Secondo, cambiamento culturale e demografico. Mutamenti rapidi nell'immigrazione, nelle norme sociali e nell'identità nazionale possono lasciare parti della popolazione con la sensazione che il loro mondo familiare si stia dissolvendo e che le élite liquidino il loro disagio come pregiudizio invece di affrontarlo. Il populismo di destra in particolare si nutre di questo senso di perdita culturale.
Terzo, una crisi di fiducia nelle istituzioni tradizionali. Quando i partiti consolidati convergono su politiche simili, quando gli scandali di corruzione si accumulano e quando gli elettori concludono che scambiare un gruppo di leader con un altro non cambia nulla, si apre la porta a un outsider che sostiene che l'intero sistema sia marcio. I populisti prosperano sulla percezione, talvolta giustificata, che l'establishment sia insensibile.
Quarto, il messaggero e il mezzo. Il populismo è insolitamente incentrato sul leader, spesso costruito attorno a una figura carismatica che rivendica un legame diretto e senza intermediari con il popolo, scavalcando partiti, tribunali e stampa. I social media hanno acuito questo aspetto consentendo ai leader di parlare direttamente ai sostenitori e premiando i contenuti emotivi del tipo noi contro loro su cui il populismo si regge. Nessuna di queste condizioni garantisce un'ondata populista, e gli studiosi discutono ancora quanto peso dare all'economia rispetto alla cultura, ma insieme descrivono il terreno in cui esso cresce.
Perché è così difficile da definire
Se il populismo può essere di sinistra o di destra, inclusivo o esclusivo, al potere o all'opposizione, ci si potrebbe ragionevolmente chiedere se la parola significhi qualcosa. La risposta è che significa una cosa specifica, la cornice popolo contro élite, e quasi nient'altro oltre a quella. È proprio per questo che è sfuggente ed è ovunque.
Usato con leggerezza, "populista" diventa un'etichetta dispregiativa che le figure dell'establishment scagliano contro qualsiasi insorto sgradito, il che ironicamente conferma l'affermazione del populista secondo cui le élite guardano il popolo dall'alto in basso. Usato con cura, il termine illumina uno stile di politica reale e ricorrente, con una logica riconoscibile e tensioni prevedibili, in particolare il suo rapporto difficile con i contrappesi, i tribunali e i diritti delle minoranze. Molte democrazie hanno anche assorbito l'energia populista e le sono sopravvissute, incanalando lamentele genuine nella riforma anziché nella rottura.
Punti chiave
Il populismo, nella sua essenza, non è un programma politico ma una storia su chi detiene legittimamente il potere: un popolo virtuoso e unito da una parte e un'élite corrotta e interessata solo a se stessa dall'altra, con il populista che promette di restituire il paese al primo.
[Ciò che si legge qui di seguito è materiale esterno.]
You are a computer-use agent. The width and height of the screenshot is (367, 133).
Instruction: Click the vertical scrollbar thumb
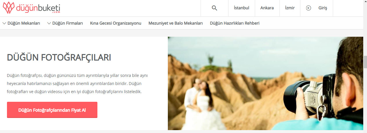(365, 62)
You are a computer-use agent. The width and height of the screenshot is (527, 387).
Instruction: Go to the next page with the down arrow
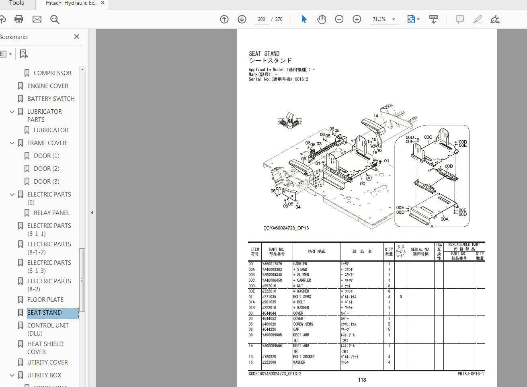pyautogui.click(x=242, y=19)
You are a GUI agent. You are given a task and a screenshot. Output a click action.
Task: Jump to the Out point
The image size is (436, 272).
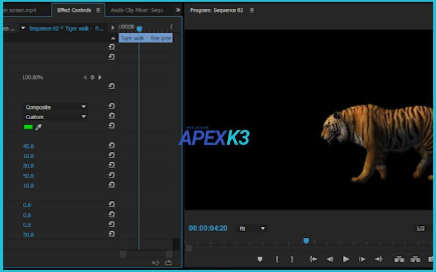point(378,259)
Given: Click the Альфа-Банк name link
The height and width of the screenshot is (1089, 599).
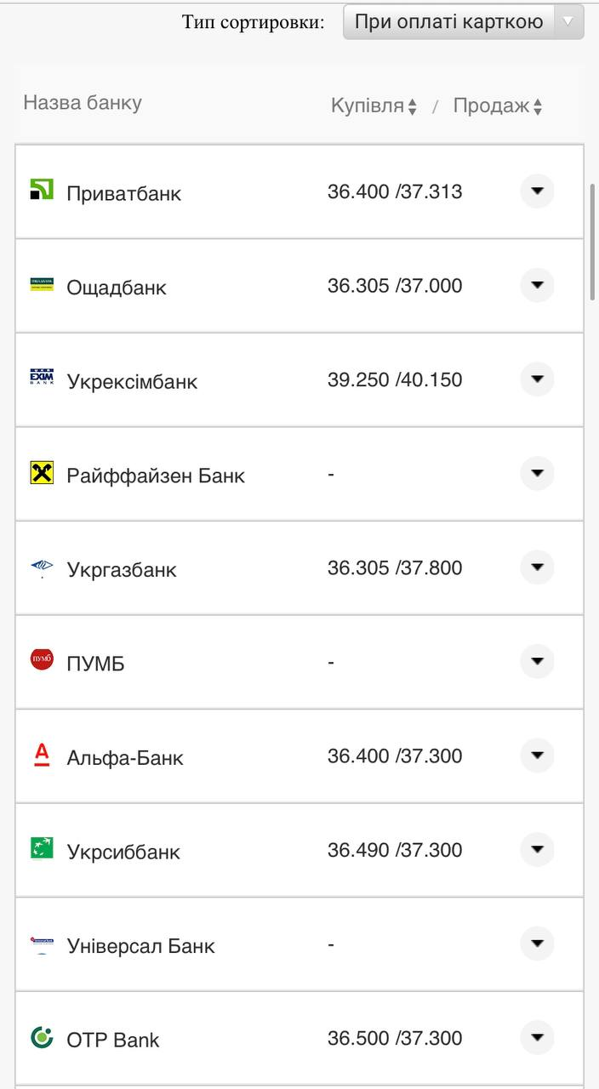Looking at the screenshot, I should [x=125, y=757].
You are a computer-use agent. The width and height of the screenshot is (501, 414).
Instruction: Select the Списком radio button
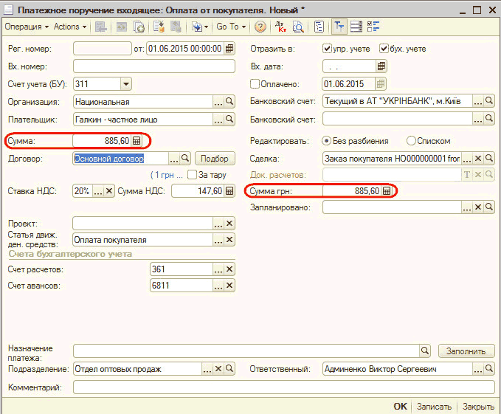(412, 140)
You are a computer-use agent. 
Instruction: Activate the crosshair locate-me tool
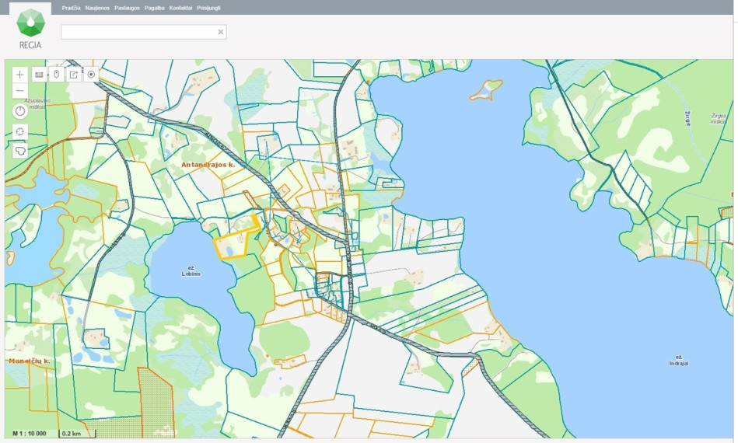[x=19, y=131]
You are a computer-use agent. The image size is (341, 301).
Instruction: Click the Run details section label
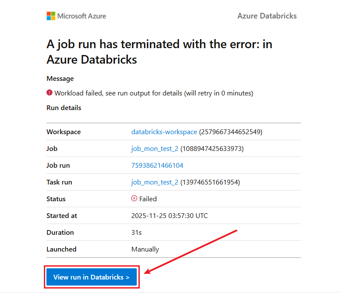click(x=64, y=108)
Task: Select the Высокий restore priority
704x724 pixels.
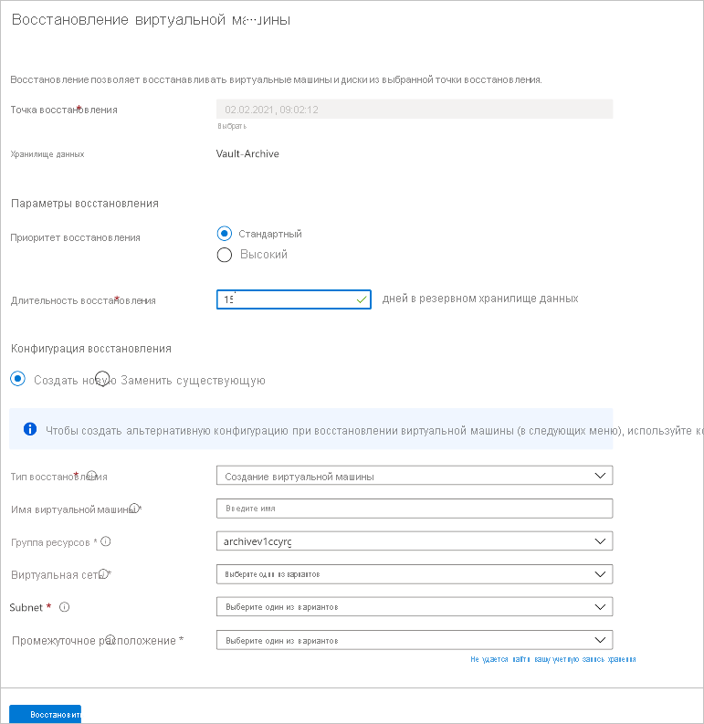Action: [225, 255]
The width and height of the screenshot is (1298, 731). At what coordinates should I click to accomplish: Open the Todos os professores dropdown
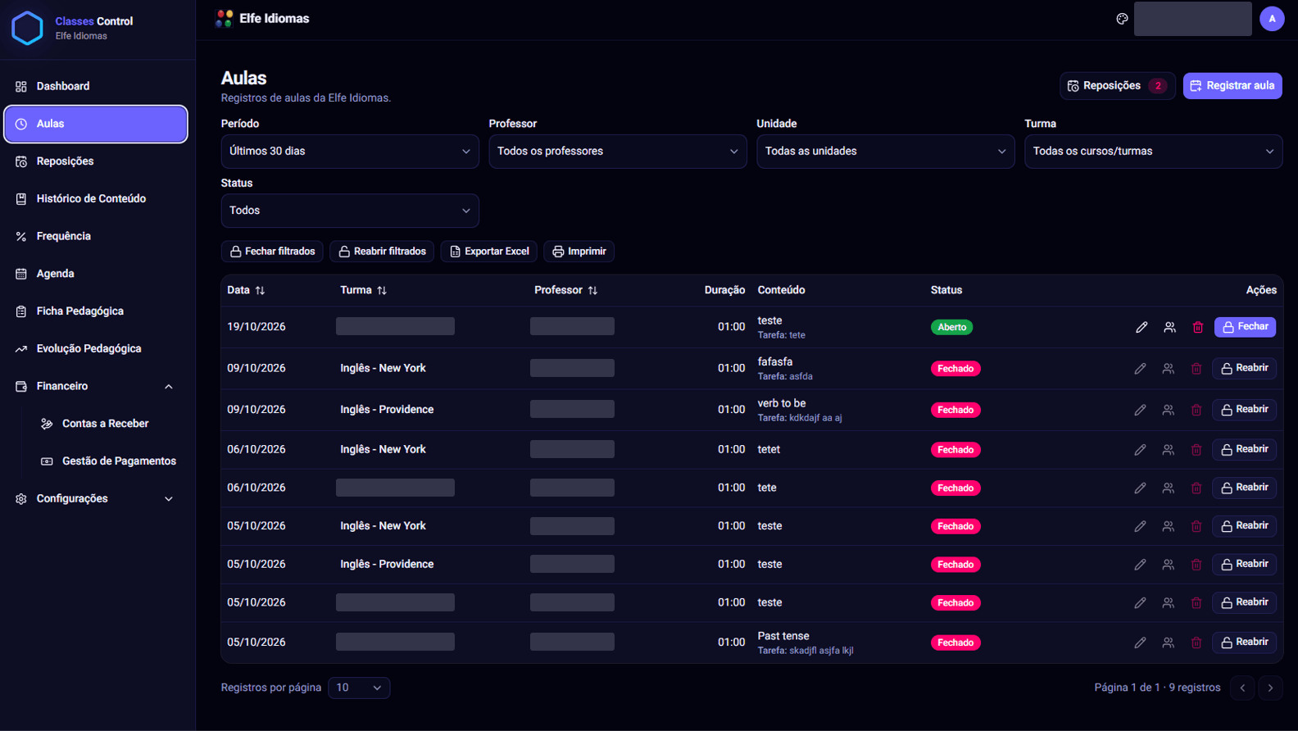pyautogui.click(x=618, y=152)
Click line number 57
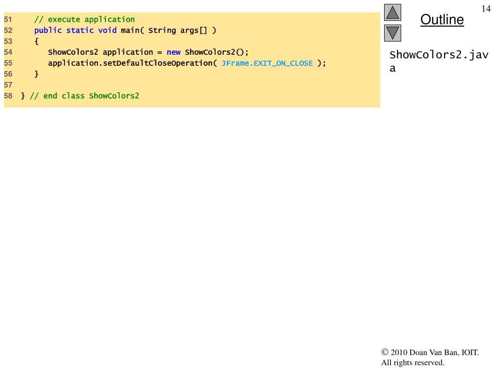496x372 pixels. [x=8, y=85]
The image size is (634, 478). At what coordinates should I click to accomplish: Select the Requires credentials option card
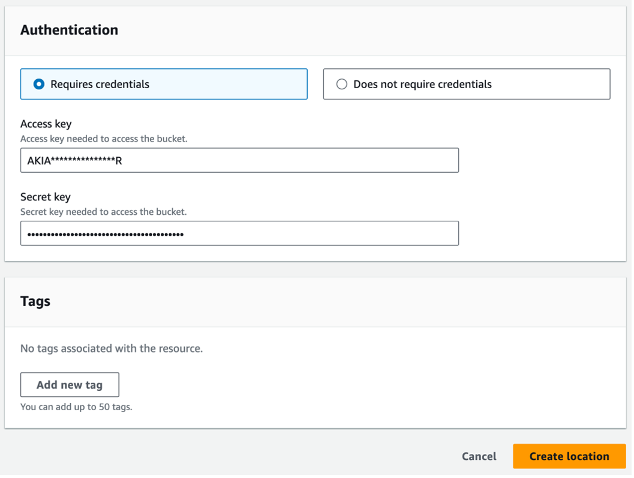[x=164, y=84]
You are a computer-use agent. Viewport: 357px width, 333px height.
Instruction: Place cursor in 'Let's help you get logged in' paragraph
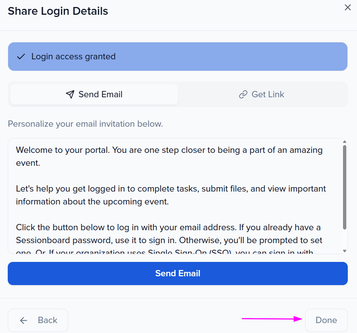pos(171,189)
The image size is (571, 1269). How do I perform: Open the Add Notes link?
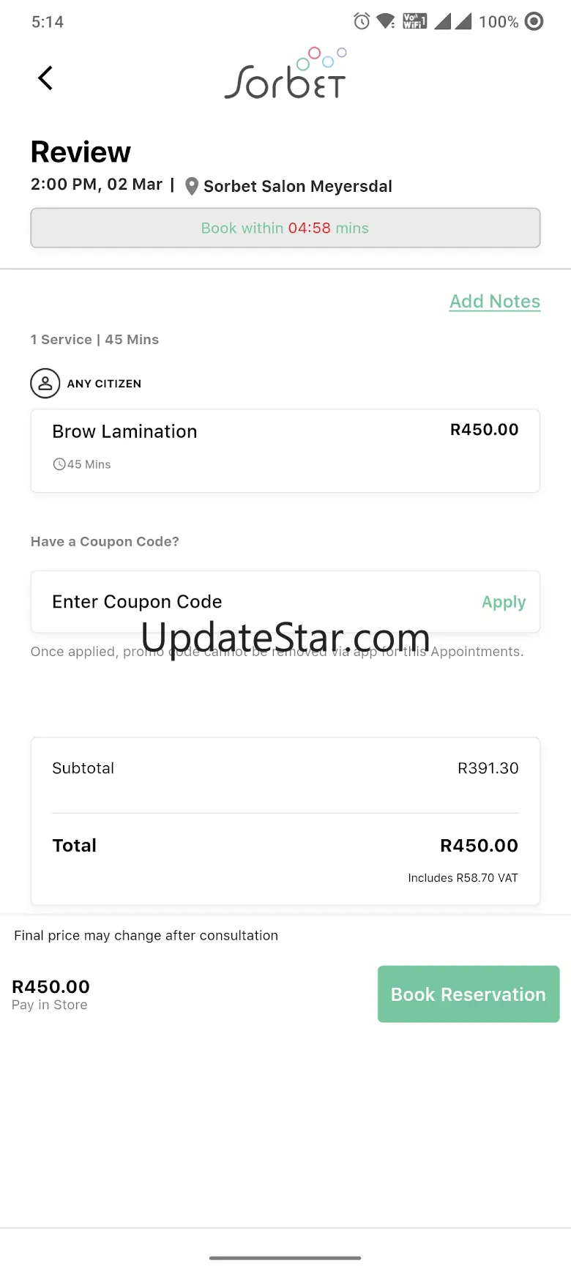[495, 302]
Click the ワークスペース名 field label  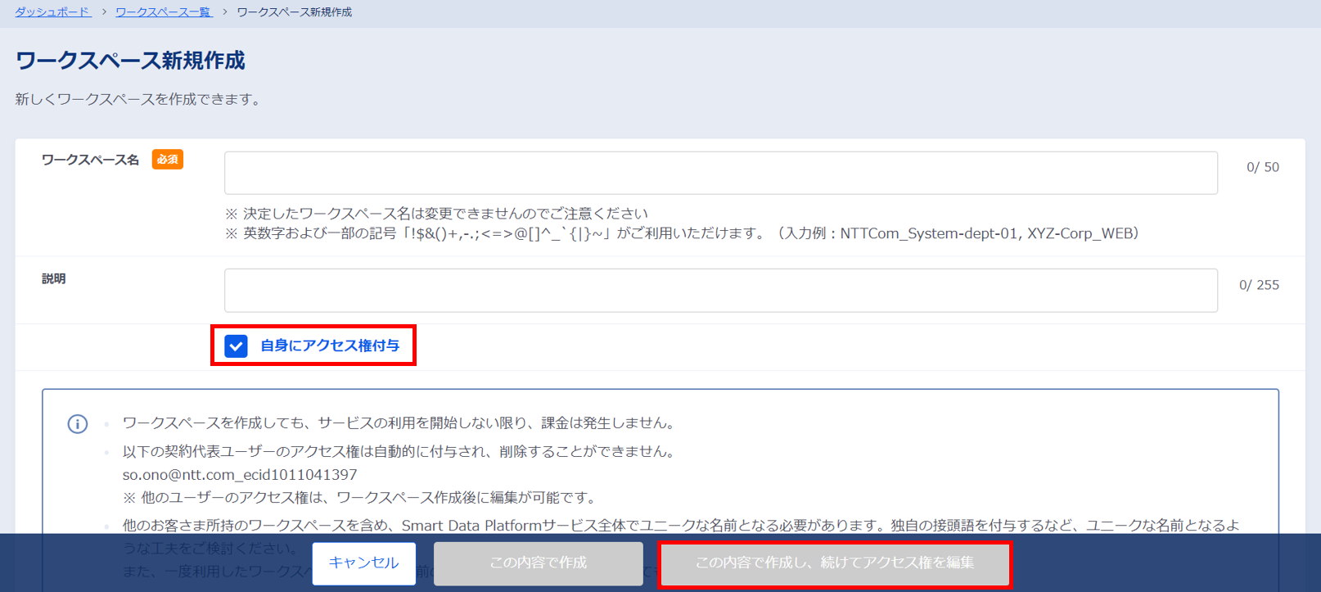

Poiché è un'ideologia sottile, questa cornice si attacca a sistemi di credenze più ricchi e vira a sinistra o a destra a seconda dell'ospite, definendo l'élite in termini economici a sinistra e aggiungendo un gruppo escluso a destra. Tende a crescere quando insicurezza economica, ansia culturale e crollo della fiducia nelle istituzioni convergono, e si diffonde più rapidamente attraverso leader carismatici e media diretti che premiano un messaggio del tipo noi contro loro. Comprendere il populismo come una logica flessibile anziché come un programma fisso ci permette di capire perché si ripresenta attraverso i secoli e i continenti, perché può servire la democrazia o metterla sotto sforzo, e perché la domanda più importante non è mai semplicemente se un movimento sia populista, ma in quale direzione punti la sua rabbia.